Comorbidity of sarcoidosis and non-tuberculosis mycobacteria: a case description
Introduction
Nontuberculous mycobacteria (NTM) is a general term for a large mycobacterial group other than Mycobacterium tuberculosis and Mycobacterium leprae (1). NTM-induced lung lesions are referred to as NTM-pulmonary disease (NTM-PD) (2). Sarcoidosis is a noncaseating necrotizing epithelial cell granulomatous inflammatory disease that primarily invades the lung parenchyma and involves multiple body organs, such as the lymph nodes and skin (3). NTM-PD and pulmonary sarcoidosis rarely occur together, and thus far, no clinical reports of NTM-PD combined with pulmonary sarcoidosis have been reported. We treated a patient diagnosed with NTM-PD complicated with pulmonary sarcoidosis. To improve clinicians’ understanding of the disease, we report the diagnosis and treatment of the condition and its efficacy.
Case description
A 45-year-old woman was admitted to a local hospital for persistent cough and sputum lasting over 1 year that had aggravated 1 month prior to her hospital visit. She underwent chest plain and contrast-enhanced computed tomography (CT) (Figure 1). On chest CT, nodular exudate shadows were noted in both upper lungs, and multiple lymph node enlargement was evident in the mediastinum. Tuberculosis could not be ruled out. Therefore, the patient was admitted to The Second Hospital of Nanjing. Following admission, no abnormalities were noted in the blood routine, urine routine, stool routine, C-reactive protein level, coagulation function, or biochemical examination. The serum angiotensin-converting enzyme (SACE) level was 75.5 U/L (normal reference value: 5–52 U/L). The interferon-gamma release assay was negative. Electrocardiography showed a sinus rhythm, and echocardiography was normal. Electronic bronchoscopy revealed no obvious abnormalities in the trachea, bronchi, or lobe bronchi. Lavage was performed in the posterior segment of the upper lobe of the right lung. The lavage solution Gene Xpert MTB/RIF (Xpert) was negative for the tuberculosis smear. Metagenomic next-generation sequencing (mNGS) of the lavage fluid revealed Mycobacterium abscessus with sequence number 1,699. NTM were noted in the lavage fluid used for the tuberculosis culture. B-ultrasound indicated bilateral cervical lymphadenopathy, and right cervical lymph node biopsy demonstrated non-necrotizing epithelioid granulomatous inflammation (Figure 2). Both acid-fast staining and periodic acid-Schiff staining were negative. To treated M. abscessus complicated with stage II pulmonary sarcoidosis, the patient was administered 0.5 g of clarithromycin (once a day) plus 0.6 g of linezolid (once a day) orally, 0.4 g of amikacin (once a day) intramuscularly, and 30 mg of prednisone (once a day) orally. After 2 months of treatment, chest CT (Figure 3) revealed that the mediastinal lymph nodes were significantly reduced. The lung lesions were obviously absorbed, and the efficacy was significant. Anti-NTM-PD therapy was continued, and the prednisone dose was gradually reduced.

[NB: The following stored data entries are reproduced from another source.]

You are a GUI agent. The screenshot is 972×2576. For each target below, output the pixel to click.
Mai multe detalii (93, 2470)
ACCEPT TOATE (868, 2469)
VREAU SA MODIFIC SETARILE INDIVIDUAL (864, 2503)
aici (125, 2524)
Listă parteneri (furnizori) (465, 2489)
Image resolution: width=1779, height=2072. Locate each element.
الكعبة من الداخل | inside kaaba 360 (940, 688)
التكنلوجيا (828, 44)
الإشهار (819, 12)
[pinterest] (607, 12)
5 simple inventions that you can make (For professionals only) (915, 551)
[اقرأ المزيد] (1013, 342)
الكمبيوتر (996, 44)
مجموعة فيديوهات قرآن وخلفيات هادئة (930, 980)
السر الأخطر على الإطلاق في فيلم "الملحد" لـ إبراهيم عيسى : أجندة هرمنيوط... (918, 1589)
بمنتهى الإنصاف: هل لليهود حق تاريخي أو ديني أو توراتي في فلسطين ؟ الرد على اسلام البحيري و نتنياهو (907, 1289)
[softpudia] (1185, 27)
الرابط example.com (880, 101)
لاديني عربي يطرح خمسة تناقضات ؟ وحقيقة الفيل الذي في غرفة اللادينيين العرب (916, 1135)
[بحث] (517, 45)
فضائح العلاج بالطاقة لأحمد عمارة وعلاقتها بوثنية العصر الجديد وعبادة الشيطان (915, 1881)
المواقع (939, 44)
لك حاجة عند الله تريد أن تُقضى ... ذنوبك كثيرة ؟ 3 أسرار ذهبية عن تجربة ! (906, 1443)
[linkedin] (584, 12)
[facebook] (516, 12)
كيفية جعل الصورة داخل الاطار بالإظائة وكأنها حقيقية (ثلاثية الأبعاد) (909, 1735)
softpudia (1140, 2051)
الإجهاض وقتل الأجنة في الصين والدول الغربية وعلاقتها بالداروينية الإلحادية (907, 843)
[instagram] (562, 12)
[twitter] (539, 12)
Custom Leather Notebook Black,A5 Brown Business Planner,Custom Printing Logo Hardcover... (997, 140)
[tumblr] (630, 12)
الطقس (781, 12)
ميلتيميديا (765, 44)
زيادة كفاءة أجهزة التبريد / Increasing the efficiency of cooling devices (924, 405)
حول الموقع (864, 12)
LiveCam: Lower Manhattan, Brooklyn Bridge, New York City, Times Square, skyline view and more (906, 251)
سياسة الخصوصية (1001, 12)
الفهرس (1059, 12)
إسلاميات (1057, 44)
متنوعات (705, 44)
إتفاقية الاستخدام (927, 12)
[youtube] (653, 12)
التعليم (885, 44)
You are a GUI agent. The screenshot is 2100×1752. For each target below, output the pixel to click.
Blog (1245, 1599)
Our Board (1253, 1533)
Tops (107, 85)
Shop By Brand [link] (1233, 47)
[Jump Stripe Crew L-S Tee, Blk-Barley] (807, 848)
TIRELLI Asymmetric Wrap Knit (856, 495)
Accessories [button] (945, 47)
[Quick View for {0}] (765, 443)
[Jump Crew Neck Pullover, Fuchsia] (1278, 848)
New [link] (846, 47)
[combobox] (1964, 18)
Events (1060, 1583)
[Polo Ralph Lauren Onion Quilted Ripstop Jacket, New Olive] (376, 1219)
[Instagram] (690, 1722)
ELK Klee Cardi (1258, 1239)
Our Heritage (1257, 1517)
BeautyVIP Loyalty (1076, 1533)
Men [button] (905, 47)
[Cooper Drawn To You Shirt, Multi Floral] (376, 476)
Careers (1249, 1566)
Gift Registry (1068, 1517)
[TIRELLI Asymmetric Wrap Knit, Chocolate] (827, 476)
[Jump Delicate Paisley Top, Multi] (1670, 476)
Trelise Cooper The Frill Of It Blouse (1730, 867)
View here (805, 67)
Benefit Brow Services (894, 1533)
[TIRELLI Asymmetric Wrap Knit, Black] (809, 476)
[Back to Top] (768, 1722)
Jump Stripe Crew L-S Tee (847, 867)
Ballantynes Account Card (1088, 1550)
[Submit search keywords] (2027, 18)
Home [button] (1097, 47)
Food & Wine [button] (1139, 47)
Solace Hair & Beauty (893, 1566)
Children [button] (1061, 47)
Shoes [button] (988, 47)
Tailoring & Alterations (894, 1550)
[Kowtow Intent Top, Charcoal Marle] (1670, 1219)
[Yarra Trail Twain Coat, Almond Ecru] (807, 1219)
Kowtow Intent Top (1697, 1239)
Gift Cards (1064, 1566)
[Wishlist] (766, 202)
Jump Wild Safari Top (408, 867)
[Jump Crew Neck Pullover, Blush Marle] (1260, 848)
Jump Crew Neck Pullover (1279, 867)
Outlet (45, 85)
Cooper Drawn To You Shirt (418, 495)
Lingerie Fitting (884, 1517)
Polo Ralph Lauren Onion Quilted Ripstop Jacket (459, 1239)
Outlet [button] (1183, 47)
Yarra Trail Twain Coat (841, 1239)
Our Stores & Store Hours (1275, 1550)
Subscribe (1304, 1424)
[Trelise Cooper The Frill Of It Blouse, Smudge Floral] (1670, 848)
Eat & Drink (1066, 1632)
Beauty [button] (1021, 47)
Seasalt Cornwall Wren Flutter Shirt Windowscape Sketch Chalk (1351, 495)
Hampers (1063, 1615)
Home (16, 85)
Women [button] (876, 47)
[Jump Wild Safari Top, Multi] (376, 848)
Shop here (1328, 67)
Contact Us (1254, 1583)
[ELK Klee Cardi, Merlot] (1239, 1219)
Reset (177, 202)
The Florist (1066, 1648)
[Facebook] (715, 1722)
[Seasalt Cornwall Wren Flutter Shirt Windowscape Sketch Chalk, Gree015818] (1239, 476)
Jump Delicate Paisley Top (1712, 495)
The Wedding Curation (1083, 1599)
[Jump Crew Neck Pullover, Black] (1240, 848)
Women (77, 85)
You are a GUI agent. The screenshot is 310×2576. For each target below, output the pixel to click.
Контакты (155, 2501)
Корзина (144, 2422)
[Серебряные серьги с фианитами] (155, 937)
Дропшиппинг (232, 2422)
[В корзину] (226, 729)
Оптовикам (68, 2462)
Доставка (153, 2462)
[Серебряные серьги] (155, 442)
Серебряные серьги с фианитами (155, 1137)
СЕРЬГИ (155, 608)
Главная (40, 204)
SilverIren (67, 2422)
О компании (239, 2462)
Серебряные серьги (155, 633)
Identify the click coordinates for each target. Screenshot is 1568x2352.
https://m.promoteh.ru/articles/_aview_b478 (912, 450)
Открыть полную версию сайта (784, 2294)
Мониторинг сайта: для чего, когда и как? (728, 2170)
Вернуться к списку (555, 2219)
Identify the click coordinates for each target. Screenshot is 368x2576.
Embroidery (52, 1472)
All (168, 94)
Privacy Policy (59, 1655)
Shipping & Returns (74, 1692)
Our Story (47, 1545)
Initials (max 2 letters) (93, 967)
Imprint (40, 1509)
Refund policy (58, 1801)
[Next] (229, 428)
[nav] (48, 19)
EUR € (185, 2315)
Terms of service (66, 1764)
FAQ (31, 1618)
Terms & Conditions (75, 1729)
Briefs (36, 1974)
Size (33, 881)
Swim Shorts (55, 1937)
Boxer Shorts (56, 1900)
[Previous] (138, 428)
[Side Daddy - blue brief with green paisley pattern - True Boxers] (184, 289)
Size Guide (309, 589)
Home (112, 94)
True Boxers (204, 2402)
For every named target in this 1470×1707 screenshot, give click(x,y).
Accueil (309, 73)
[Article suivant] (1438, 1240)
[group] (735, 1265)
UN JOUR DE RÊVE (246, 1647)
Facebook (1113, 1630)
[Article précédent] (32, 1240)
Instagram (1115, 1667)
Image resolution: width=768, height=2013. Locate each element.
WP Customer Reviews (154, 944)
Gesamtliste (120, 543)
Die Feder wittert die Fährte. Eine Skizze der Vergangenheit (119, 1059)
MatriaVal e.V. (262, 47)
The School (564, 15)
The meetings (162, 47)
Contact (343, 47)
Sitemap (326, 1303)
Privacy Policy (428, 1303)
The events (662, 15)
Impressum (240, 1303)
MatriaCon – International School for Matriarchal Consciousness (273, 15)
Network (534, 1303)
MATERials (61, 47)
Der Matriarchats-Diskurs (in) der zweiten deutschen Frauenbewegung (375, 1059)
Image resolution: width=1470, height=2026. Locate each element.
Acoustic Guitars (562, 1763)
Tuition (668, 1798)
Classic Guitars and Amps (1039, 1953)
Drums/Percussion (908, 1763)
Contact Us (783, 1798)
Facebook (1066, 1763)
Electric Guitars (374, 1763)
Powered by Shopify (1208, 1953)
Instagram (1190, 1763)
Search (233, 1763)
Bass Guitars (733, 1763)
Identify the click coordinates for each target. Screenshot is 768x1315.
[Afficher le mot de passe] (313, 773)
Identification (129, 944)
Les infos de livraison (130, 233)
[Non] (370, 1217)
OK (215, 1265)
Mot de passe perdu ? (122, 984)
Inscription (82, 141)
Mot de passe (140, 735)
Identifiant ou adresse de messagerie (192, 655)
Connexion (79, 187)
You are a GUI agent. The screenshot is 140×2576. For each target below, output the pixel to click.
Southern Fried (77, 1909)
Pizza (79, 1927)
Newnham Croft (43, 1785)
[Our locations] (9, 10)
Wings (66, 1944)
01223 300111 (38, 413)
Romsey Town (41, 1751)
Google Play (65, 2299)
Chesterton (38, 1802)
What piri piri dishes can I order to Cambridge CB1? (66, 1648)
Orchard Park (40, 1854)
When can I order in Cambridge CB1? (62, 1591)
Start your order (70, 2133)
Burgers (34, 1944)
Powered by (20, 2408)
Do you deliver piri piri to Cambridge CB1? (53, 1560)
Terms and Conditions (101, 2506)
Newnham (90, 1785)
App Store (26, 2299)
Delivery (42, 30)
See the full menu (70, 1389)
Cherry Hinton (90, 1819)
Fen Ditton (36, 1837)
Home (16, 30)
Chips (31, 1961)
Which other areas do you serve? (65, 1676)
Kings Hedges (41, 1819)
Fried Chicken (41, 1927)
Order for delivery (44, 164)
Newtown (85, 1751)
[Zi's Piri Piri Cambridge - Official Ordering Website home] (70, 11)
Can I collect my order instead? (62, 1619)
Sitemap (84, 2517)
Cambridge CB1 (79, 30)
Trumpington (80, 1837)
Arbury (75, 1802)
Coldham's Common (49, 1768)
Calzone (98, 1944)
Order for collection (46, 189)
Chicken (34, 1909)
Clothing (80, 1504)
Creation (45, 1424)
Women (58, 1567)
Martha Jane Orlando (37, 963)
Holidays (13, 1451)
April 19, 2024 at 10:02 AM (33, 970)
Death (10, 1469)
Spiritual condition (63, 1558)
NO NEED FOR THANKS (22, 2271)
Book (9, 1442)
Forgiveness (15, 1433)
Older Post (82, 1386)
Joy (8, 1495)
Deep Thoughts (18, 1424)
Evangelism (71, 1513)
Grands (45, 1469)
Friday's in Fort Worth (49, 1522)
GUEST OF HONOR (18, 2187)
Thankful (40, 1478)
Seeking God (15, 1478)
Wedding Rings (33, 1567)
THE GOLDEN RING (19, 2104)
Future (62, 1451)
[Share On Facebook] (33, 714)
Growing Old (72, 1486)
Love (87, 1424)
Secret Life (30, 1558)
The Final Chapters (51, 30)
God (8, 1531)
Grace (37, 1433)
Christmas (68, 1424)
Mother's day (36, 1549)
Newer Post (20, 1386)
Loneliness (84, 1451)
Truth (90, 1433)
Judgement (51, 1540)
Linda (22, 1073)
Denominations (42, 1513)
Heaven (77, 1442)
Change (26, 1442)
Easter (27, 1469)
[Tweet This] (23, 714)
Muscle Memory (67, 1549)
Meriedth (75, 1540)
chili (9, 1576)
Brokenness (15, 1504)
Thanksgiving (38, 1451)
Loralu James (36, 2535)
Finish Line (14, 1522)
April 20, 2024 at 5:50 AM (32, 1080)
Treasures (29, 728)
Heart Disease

All procedures performed in this study were in accordance with the ethical standards of the institutional and/or national research committee(s) and with the Declaration of Helsinki (as revised in 2013). Written informed consent was obtained from the patient for publication of the article and accompanying images. A copy of the written consent is available for review by the editorial office of this journal.
Discussion
Globally, 2–160 per 100,000 people are affected by sarcoidosis (4). In China, detailed epidemiological data on sarcoidosis are lacking. The incidence of NTM is increasing worldwide. The annual incidence of NTM-PD in the United States increased from 3.13 to 4.73 per 100,000 persons from 2008 to 2015 (5). According to a 2021 survey of acid-fast smear-positive patients in 17 designated tuberculosis hospitals across China, NTM-PD accounted for 6.8% of the total patients surveyed (6). The increase in the NTM isolation rate in previous epidemiological surveys of tuberculosis also suggests an upward trend in NTM disease (7).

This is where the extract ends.